“Ye Cannot Have Windows for They Will Be Dashed in Pieces”

Alan C. Miner

According to Hugh Nibley, for some it might be perplexing that the reference in Ether 2:23 to "windows . . . [that] will be dashed in pieces seems to refer to glass windows, since no other kind would be waterproof and still be windows, and the windows would have to be brittle enough in order to be dashed "in pieces." Moreover, Moroni, in actually referring to "transparent glass" in Ether 3:1, is probably following the words of Ether.
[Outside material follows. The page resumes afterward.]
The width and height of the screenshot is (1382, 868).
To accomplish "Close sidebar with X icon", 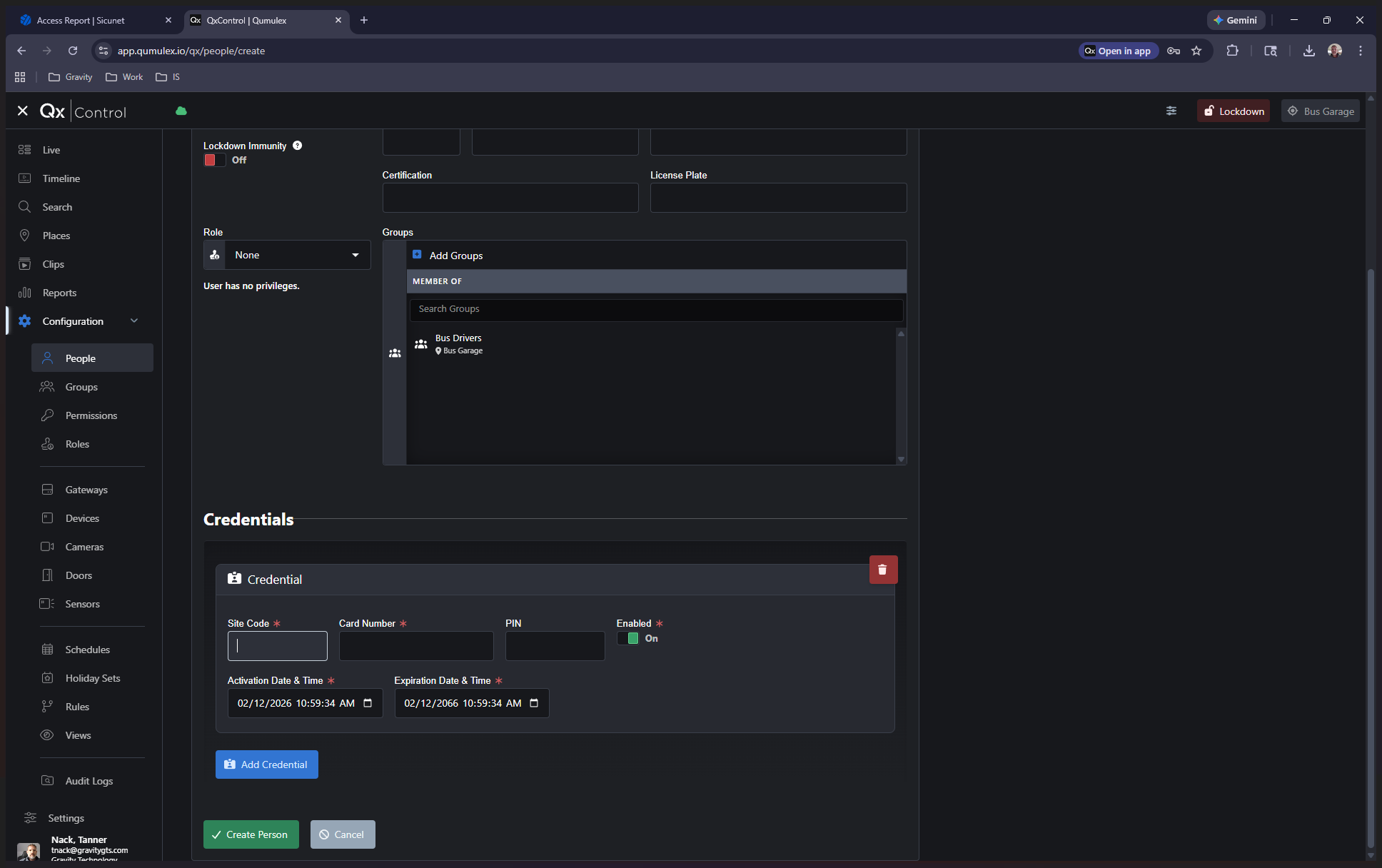I will tap(23, 111).
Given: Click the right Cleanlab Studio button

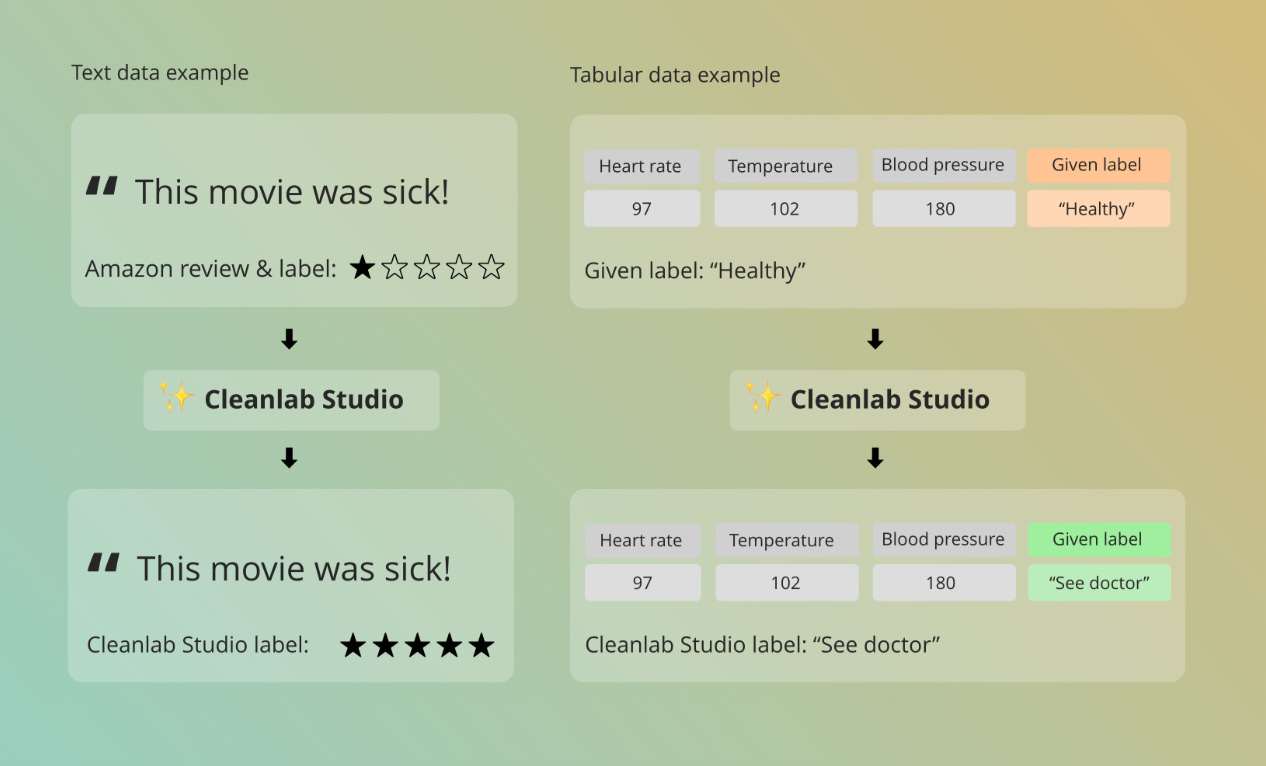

This would make the invention of glass far older than anyone dreamed it was until the recent finding of such objects as Egyptian glass beads from "the end of the third millennium B.C." Nevertheless, "very little . . is known," writes Newberry, "about the early history of glass," though that history "can indeed be traced back to prehistoric times, for glass beads have been found in prehistoric graves." We need not be surprised if the occurrences of glass objects before the sixteenth century B.C. "are few and far between," for glass rots, like wood, and it is a wonder that any of it at all survives from remote antiquity. . . . The finding of the oldest glass and ironwork in Egypt is not a tribute to the superior civilization of the Egyptians at all, but rather to the superior preservative qualities of their dry sands. [Hugh Nibley, The World of the Jaredites, pp. 216-217]

Windows were also a part of Noah's ark: "A window shalt thou make to the ark" (Genesis 6:16).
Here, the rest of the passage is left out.